» Given records:
----------

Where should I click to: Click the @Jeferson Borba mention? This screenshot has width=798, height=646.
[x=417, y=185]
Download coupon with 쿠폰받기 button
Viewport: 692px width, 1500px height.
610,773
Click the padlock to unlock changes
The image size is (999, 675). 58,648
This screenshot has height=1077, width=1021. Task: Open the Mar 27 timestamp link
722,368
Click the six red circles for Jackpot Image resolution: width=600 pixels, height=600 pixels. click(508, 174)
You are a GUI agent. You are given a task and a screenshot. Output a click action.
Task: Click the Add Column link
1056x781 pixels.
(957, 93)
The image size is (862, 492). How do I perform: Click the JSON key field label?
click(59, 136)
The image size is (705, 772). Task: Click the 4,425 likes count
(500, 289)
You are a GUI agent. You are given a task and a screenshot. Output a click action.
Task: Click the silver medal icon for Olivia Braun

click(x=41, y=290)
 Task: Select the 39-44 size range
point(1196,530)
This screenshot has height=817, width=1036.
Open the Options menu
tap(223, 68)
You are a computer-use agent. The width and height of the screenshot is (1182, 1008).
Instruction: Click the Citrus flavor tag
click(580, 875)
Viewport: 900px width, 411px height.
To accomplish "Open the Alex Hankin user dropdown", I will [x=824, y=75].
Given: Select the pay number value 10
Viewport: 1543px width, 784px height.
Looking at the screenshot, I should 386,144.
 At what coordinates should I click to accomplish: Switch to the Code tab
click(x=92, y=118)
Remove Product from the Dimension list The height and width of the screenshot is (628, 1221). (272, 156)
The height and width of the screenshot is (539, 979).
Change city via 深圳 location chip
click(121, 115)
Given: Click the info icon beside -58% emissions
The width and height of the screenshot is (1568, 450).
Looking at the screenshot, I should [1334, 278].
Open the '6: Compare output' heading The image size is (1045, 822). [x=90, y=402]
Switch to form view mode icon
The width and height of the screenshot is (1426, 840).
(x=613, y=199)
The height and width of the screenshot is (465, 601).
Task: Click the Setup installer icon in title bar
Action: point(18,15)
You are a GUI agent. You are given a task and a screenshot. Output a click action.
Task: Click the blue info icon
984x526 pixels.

----------

» Work request: Working from the listing, state how many lines include "info". The reply must be that number alone.

» Answer box: 2